Girls Like Lists. Most women's magazines have articles like "242 style must-haves" or "376 shoes you must eat this summer" or such. The number is always a comfortably weird one, clearly not combinatorial or a power of two. I know people who prefer a system with three classifications of sexual preference ("male", "female" and "both") to my planar system which includes "null" as well. I know of at least one real-life near-asexual person. It's sexual stereotyping, I know, but at some level I can't help putting this down to Girls Like Lists. Girls Do Not Like Tree Diagrams (with your evident and wonderful exception). Why Girls Like Lists affects the many complex people who aren't girls, I couldn't say, but it really, really seems to, besides which, a lot of the people who write about this a lot are girls.
So please, keep hammering away at your concept! I expect it'll turn out better than mine.
(no subject)
Date: 2007-12-19 12:42 am (UTC)There are cool coding techniques that basically involve taking a pair of scalars, mapping them to a coordinate on a plane that is tiled with numbered polygons whose sizes are tuned to match the frequency distribution of the underlying data. I forget off-hand what these codes are called, but it could work pretty well because they can be rather more compact than separately encoding the scalars. It should generalise to more than 2 dimensions too. I've seen this in CELP (codebook excited linear prediction) voice codecs, amongst other places.

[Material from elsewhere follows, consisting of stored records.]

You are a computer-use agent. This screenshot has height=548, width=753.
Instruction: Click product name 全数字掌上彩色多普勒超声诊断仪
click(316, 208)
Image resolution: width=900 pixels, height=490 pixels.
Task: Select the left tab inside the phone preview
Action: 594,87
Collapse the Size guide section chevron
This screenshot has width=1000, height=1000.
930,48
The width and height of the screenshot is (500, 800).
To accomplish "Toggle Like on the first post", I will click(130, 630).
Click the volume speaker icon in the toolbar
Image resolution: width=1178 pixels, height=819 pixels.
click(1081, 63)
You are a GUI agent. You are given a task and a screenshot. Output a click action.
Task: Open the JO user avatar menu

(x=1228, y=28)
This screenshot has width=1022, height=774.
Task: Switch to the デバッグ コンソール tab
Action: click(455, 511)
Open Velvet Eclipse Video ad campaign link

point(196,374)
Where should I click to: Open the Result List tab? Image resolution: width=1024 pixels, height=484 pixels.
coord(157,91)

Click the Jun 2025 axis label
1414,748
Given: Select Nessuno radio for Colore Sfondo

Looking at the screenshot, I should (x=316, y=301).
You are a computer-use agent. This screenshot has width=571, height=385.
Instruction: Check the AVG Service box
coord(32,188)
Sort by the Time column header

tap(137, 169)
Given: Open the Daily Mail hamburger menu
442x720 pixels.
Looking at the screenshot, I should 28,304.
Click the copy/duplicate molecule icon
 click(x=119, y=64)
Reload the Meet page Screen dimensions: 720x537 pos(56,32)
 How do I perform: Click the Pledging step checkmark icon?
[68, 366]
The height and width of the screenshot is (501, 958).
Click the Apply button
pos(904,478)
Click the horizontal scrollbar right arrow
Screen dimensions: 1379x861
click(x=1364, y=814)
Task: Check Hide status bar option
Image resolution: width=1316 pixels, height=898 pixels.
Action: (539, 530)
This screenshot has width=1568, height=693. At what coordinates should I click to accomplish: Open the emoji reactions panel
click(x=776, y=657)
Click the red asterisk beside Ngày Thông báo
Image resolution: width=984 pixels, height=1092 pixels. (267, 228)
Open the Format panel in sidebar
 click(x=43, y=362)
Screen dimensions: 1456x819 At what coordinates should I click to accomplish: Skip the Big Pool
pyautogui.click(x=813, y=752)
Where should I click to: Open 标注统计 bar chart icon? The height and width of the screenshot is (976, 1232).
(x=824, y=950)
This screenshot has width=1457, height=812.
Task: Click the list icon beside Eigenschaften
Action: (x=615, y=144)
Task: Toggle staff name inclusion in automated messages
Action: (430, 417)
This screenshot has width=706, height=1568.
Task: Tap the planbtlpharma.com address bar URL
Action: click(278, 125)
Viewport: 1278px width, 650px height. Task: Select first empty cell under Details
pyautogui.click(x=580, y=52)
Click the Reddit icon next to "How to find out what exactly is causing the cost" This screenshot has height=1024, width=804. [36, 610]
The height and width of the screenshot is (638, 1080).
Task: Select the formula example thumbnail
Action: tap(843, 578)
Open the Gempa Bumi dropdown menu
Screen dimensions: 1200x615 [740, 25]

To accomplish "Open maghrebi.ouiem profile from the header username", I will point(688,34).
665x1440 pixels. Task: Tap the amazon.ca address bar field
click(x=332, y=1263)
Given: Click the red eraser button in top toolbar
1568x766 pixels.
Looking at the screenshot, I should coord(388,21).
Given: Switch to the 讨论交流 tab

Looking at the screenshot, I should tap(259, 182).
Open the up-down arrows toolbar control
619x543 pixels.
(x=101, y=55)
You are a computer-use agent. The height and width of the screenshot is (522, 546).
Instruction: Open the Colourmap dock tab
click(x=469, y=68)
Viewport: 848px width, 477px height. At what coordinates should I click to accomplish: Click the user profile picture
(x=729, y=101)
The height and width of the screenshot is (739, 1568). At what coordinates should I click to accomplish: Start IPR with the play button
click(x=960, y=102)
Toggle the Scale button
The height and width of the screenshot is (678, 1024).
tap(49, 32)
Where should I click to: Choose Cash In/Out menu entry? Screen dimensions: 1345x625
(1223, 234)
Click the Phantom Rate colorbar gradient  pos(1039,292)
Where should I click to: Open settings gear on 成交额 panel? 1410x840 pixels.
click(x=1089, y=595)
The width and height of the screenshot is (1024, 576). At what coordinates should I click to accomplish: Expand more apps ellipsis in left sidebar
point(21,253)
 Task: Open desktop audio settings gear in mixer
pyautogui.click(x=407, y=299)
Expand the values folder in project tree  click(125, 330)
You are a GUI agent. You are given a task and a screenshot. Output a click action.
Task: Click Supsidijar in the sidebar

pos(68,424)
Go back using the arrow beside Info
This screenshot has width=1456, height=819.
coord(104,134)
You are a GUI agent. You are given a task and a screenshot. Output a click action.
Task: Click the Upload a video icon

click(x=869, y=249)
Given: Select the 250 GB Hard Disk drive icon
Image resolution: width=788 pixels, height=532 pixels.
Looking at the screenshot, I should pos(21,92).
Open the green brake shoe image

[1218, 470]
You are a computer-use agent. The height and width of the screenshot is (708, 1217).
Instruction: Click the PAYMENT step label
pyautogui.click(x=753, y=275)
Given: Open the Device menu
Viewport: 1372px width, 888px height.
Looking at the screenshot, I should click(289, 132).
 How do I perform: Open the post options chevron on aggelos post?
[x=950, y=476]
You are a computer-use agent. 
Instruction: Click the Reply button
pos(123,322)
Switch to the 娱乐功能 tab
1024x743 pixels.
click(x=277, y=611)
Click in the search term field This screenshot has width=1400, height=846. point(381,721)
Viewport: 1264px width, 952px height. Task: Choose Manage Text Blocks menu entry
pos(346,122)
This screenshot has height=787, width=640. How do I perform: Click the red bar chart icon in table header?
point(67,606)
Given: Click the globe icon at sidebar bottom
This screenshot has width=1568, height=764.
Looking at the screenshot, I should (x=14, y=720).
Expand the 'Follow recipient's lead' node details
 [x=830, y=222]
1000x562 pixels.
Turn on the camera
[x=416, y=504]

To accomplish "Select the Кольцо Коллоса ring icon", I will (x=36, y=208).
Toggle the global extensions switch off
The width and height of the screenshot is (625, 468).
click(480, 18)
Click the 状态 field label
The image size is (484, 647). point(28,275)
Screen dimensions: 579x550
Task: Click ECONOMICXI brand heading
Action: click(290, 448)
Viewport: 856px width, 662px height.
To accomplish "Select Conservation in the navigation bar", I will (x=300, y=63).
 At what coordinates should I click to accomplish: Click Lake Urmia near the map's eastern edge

(I did audio DSP work for a while. It was fun)
(no subject)
Date: 2007-12-19 02:49 am (UTC)Of course, I bet you if you actually produce the encoding, people will try to find exceptions it doesn't handle until you get bored because they dislike the idea of reductionism (in other words, however adequate your system becomes, greater adequacy will be required of it). I am genuinely interested to know whether you are tenacious enough to keep going until they get bored. Being, yourself, not at a white-bread corner like me, I think you stand some chance of success (though the Luddites will never adopt your system, and probably become pseudopagans out of community habit after a while).
(no subject)
Date: 2007-12-19 04:10 pm (UTC)Come to think of it, that may perhaps want to be subdivided somewhat. Frex, the vast majority of my partners have been female, but if one were trying to make qualitative data out of that it's probably a very relevant contextual issue that the vast majority of my friends and people I talk to in general are female, so a sizable amount of the visible bias in partners is due to available sample of people to know well enough to come to fancy.
For a counterexample on that axis, I think it's clear from listening to any significant amount of Leonard Cohen's work or interviews that he a) is primarily sexually interested in women and b) that his primary interest for close friendship and communication is with men; the number of Cohen songs that are addressed to another man about a woman is quite astounding.